Provided text:
## begin
BATFE, here we come!


----------



## DanP_from_AZ (May 8, 2009)

SRose1219 said:


> . . . Also does anyone have any favorite of ammo and grain for there guns? Thanks


To the absolute and utter amazement of the regulars here, I am going to forgo my usual piling on with additional "snark".

Currently, I'm loading both my nightstand Beretta FS 92 Centurion and my CCW SIG P290 with the same 9 mm ammo.
The last of my supply of Remington Golden Saber JHP (Jacketed Hollow Point) 124 grain +P (higher pressure, higher velocity).

I plan on trying Hornady Critical Defense next. I won't be using any more +P in the 15 oz (unloaded) SIG. Kinda hot for an old guy.

OK, you guys just KNEW I just HAD to sneak in SOME snark. :smt1099


SRose1219 said:


> . . . Also does anyone have any favorite of ammo and grain for *there *guns? Thanks


There's no "there" there, because it's "their" there. :mrgreen:


----------



## Easy_CZ (Jul 20, 2012)

Don't pay any attention to these wise-guys. Check out this link for some solid recommendations: http://www.ar15.com/ammo/project/Self_Defense_Ammo_FAQ/index.htm

I lean toward 147gr Gold Dots & HSTs in my Glock, Sig and CZ.


----------



## Steve M1911A1 (Feb 6, 2008)

DanP_from_AZ said:


> ...OK, you guys just KNEW I just HAD to sneak in SOME snark. :smt1099
> There's no "there" there, because it's "their" there. :mrgreen:


There, there, *Dan*. There, there.



Easy_CZ said:


> Don't pay any attention to these wise-guys...


On the contrary, _pay close attention_.
Why?
Because a question that's a comprehensible, complete thought will get better information and the most useful answers.


----------



## DanP_from_AZ (May 8, 2009)

Steve M1911A1 said:


> . . . On the contrary, _pay close attention_.
## end
Supplied material:
## begin
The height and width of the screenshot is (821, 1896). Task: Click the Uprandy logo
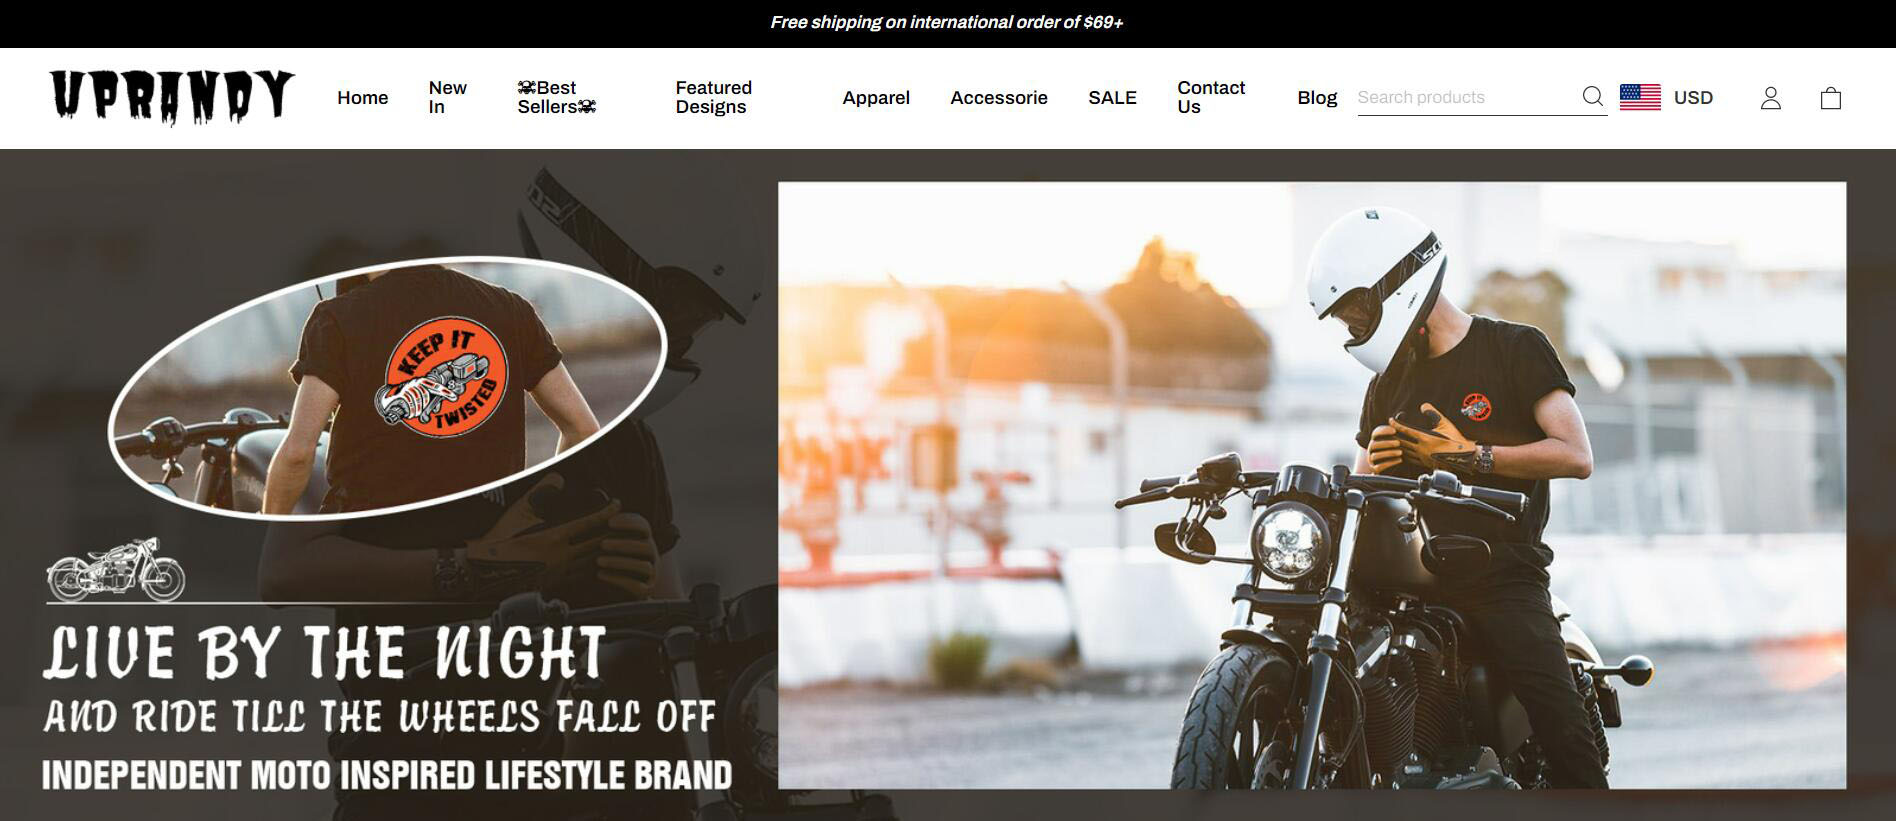point(172,97)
## end
Can you reproduce the ammo forum thread between "Don't pay any attention to these wise-guys. Check" and "(Feb 6, 2008)", inclusive, changing "Glock" to "Ruger"?

Don't pay any attention to these wise-guys. Check out this link for some solid recommendations: http://www.ar15.com/ammo/project/Self_Defense_Ammo_FAQ/index.htm

I lean toward 147gr Gold Dots & HSTs in my Ruger, Sig and CZ.


----------



## Steve M1911A1 (Feb 6, 2008)